This study was approved by the ethics committee of Kartal Dr. Lütfi Kırdar City Hospital with 2021/514/215/3 decision number and was performed in accordance with the Declaration of Helsinki. All patients were informed about the purpose of the study and informed consent was obtained.
Patients with genetic neuropathy meeting the clinical and/or electromyography (EMG) diagnostic criteria defined by Piscotta et al. were included in the study . Patients with the following clinical presentation were included in the study: Patients with normal early developmental process followed by gradual weakness and sensory loss during the first two decades of life, positive family history and/or presentations in childhood, slow progression, the presence of foot deformities, and no positive sensory symptoms (e.g. dysesthesias, paresthesias) in the presence of sensory signs. Inflammatory, toxic, or infectious polyneuropathies and those accompanying other genetic diseases (such as metachromatic leukodystrophy, Refsum disease) were not included in the study.
All patients underwent a comprehensive neuro-ophthalmologic examination including color vision, visual field (30−2 SITA program, Humphrey VFA; Carl Zeiss, USA), visual acuity, intraocular pressure measurement, and fundus examinations. Snellen chart was used for visual acuity [evaluated as logarithm of the minimum angle of resolution (LogMAR)] and color vision was assessed using Ishihara color plate testing.
Secondary optic nerve or retinal diseases such as glaucoma, papillitis, optic neuropathies of different etiologies, or age-related macular degeneration were considered as exclusion criteria.
Optical coherence tomography
The GCC and RNFL thicknesses were obtained using SD-OCT (Nidek RS-3000 Advance, Japan). The peripapillary RNFL thickness in each 90-degree quadrant (superior, inferior, temporal, and nasal) was calculated within a 3.45-mm diameter scan circle around the optic disc. The GCC thickness was accepted as between the internal limiting membrane and the inner plexiform layer in the macular region. In the GCC chart (Nidek RS3000), the macular region was divided into two sectors around the fovea as superior and inferior (in 9 mm size). Only high-quality scans with high reliability were assessed in the analysis. All SD-OCT parameters were analyzed by the same experienced technician.
Visual evoked potential
Visual evoked potential recordings (EMG/EP MEB-2300K, Nihon Kohden, Tokyo, Japan) were performed according to International Society for Clinical Electrophysiology of Vision (ISCEV) standards . The study was done in a dark and quiet room at a 1 m distance by the same technician.

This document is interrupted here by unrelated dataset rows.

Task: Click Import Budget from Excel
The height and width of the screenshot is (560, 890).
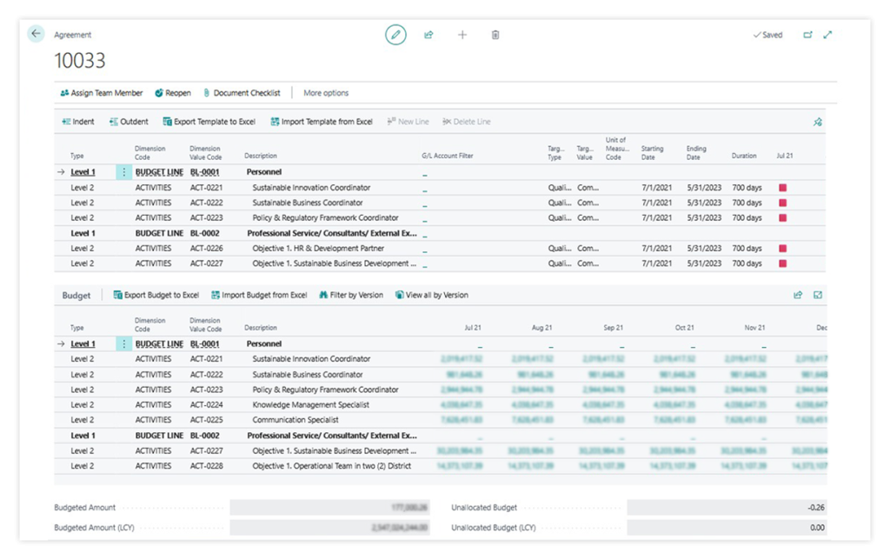Action: pyautogui.click(x=259, y=295)
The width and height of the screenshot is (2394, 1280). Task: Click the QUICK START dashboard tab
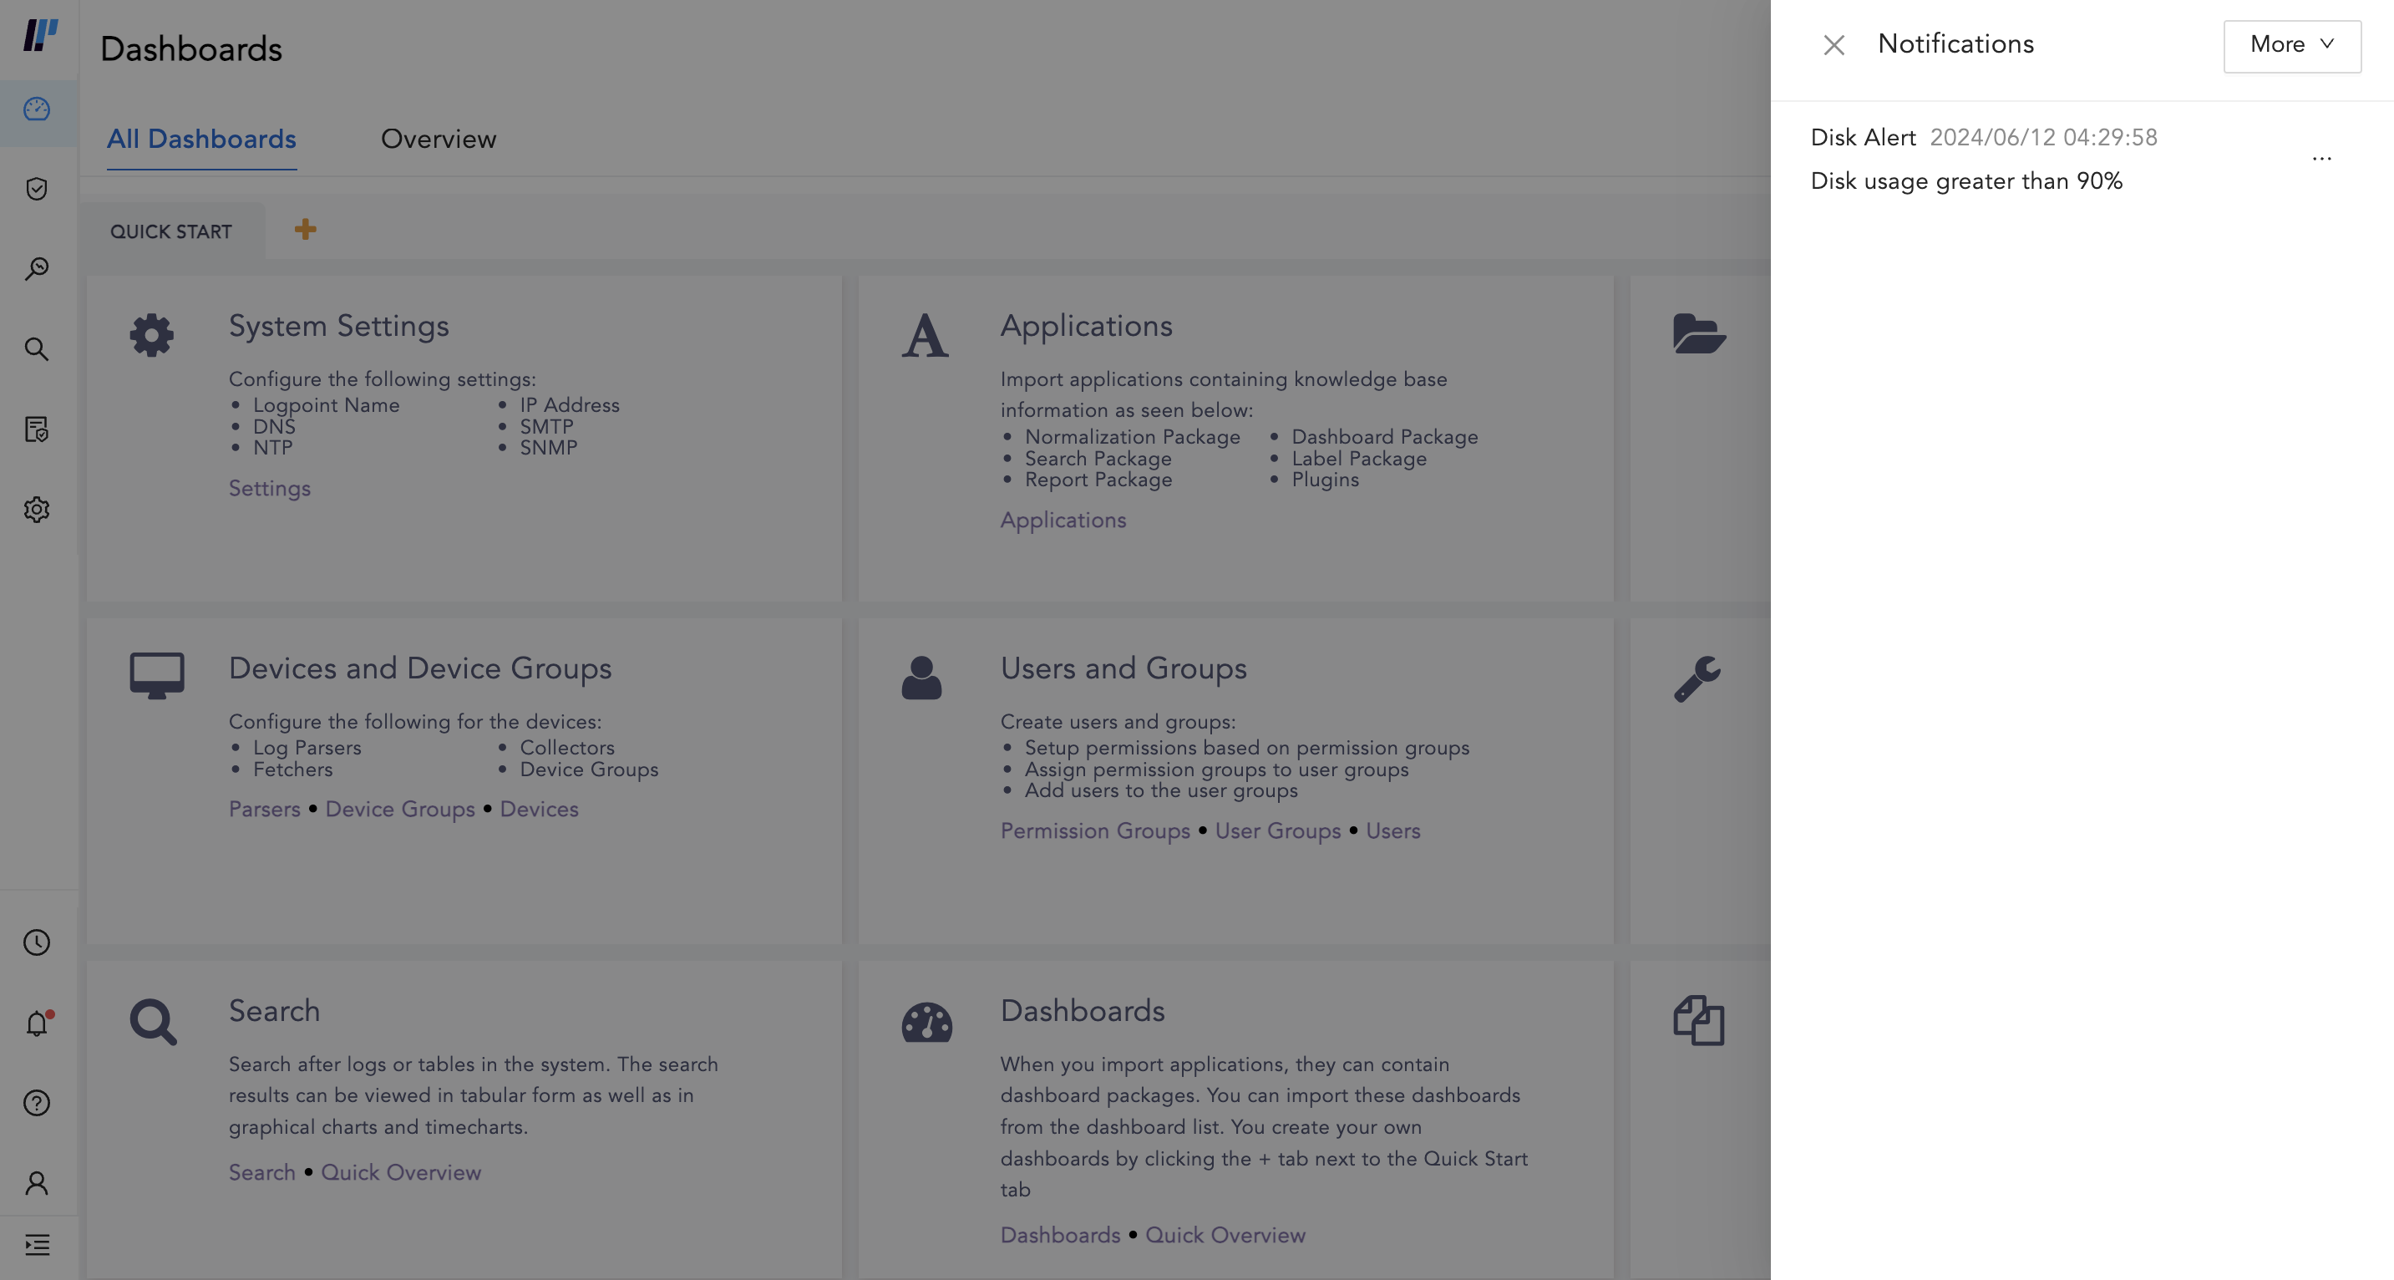point(171,231)
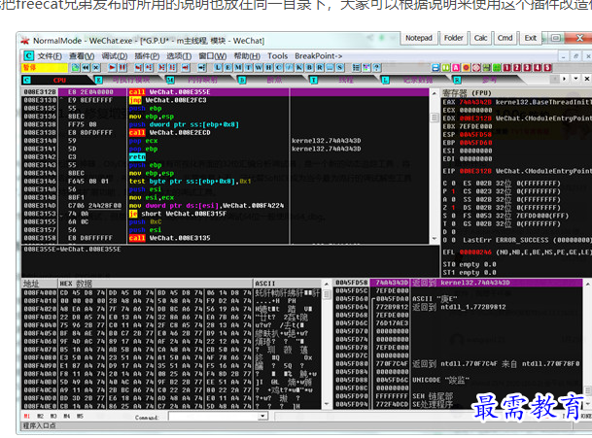Click the Cmd button
Image resolution: width=592 pixels, height=438 pixels.
coord(505,38)
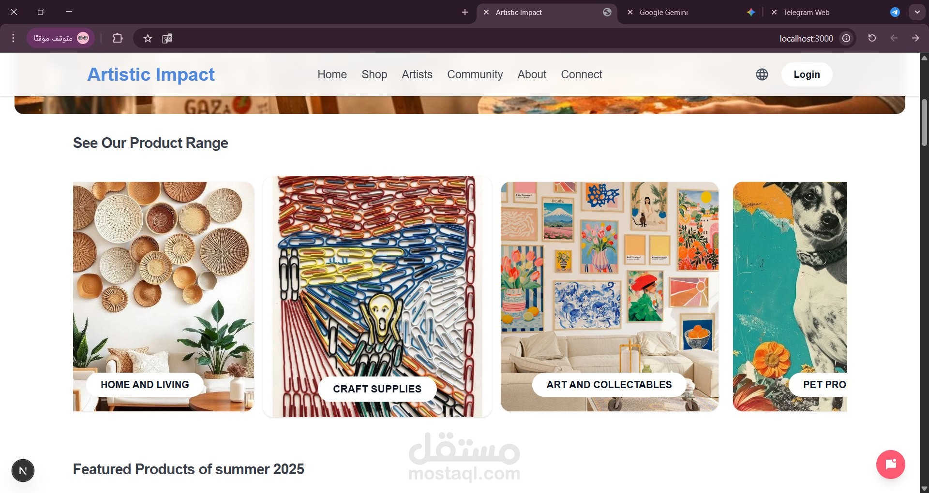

According to the International 10-20 system, the active electrode was at Oz and the reference electrode was at Fz location. Visual stimulation was performed using a white and black checkerboard, using a pattern-reversal method at 1/sec frequency with a check size 50′. The recordings were evaluated separately for each eye. At least 100 stimuli from two recordings were averaged. The P100 wave was defined as the first major positive peak response with a latency of approximately 100 milliseconds (ms). The latency of P100 wave and amplitude were evaluated. For our laboratory, the normal ranges were 98-115 ms for the P100 latency and 5.8-16 microvolts (µV) for the P100 amplitude. Abnormal P100 latency was considered as values above the mean ± 2SD of the normal group.
All data were evaluated using the IBM SPSS Statistics Standard Concurrent User V 26 statistical package program (IBM Corp., Armonk, New York, USA). Descriptive statistics are given as the number of units (n), percent (%), mean ± standard deviation, median (M), minimum (min), maximum (max), and interquartile range (IQR). The normality of data distribution of the numerical variables was evaluated using the Shapiro-Wilk test of normality. Age comparisons were made using the Mann-Whitney U test. A comparison of eye parameters was performed using the Kruskal-Wallis H test. Dunn-Bonferroni test was used as a multiple comparison test. Chi-square and Fisher’s exact tests were used to compare groups with categorical variables. Correlations between age variables and eye parameters were evaluated using Spearman correlation analysis. The results were rated according to the variation of the rho range as weak (0.0-0.19), low (0.20-0.39), moderate (0.40-0.59), strong (0.60-0.79), and very strong (0.80–1.00) correlations. A p-value of <0.05 was accepted statistically significant.